I am a bit confused on how CrossEntropyLoss works or I am not using it properly.
I understand the mathematical formula CrossEntropyLoss and am trying to implement it for AlphaZero.
My issue is with the policy part of the loss function which uses CrossEntropyLoss portion. I am new to this, but when I use CrossEntropyLoss on the predicted policy’s probabilities with the labeled policy’s probabilities it doesn’t seem to give me a number near 0 when the model is close. Even when I give it an identical model tensor for input and target, it still gives me a non-zero larger number) so I am confused as to how this is helping me as a loss function.
Here is an example set of code where I am trying out CrossEntropyLoss and manually running CrossEntropyLoss through the sum of the multiplication of the policy with the log of the predictions
import torch
import torch.nn as nn
input = torch.FloatTensor([[.2,.3,.3,.2],[.3,.2,.3,.2],[0,0,.8,.2],[0.1,0.1,.6,.2]])
logInput = input.log()
cross_entropy_loss = nn.CrossEntropyLoss(reduce=False, reduction=“mean”)
output = cross_entropy_loss(input, input)
output2 = torch.sum(-input * torch.nan_to_num(input.log(), neginf=0.0), dim=1)
print('output: ', output)
print('output2: ', output2)
output: tensor([1.3775, 1.3775, 1.0151, 1.2390])
output2: tensor([1.3662, 1.3662, 0.5004, 1.0889])
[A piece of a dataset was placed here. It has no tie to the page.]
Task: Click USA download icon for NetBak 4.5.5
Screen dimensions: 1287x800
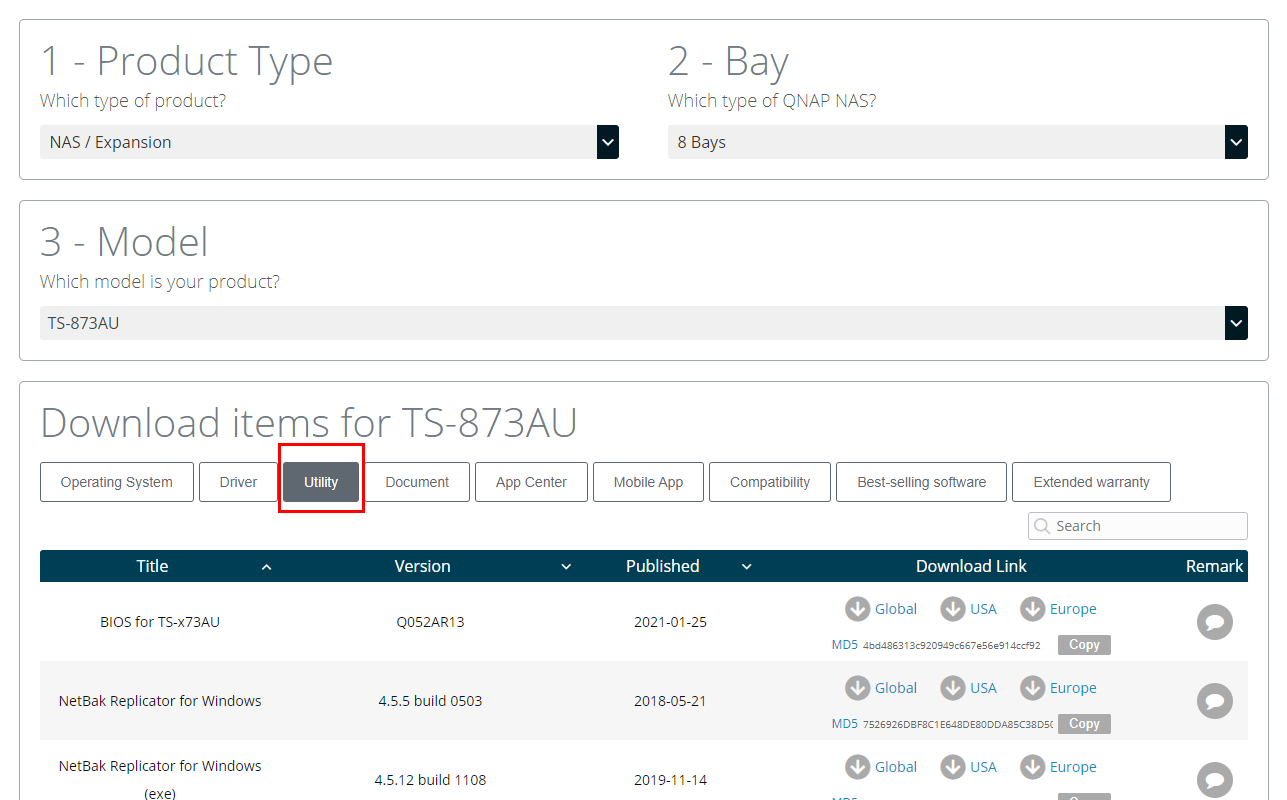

When I use it on a larger tensor (for example I am using a tensor of length 4672) then it gets very wonky and the outputs end up around 8.4
Three questions:
- Am I doing something wrong in trying to implement cross entropy loss? Of course instead of running it against itself I would run it against predictions, but this was just to test the loss function
- If this is the correct output of CrossEntropyLoss, how will this help the AlphaGo algorithm learn?
- Why are the above two outputs different? I thought this was what the CrossEntropyLoss calculation was.
Thank you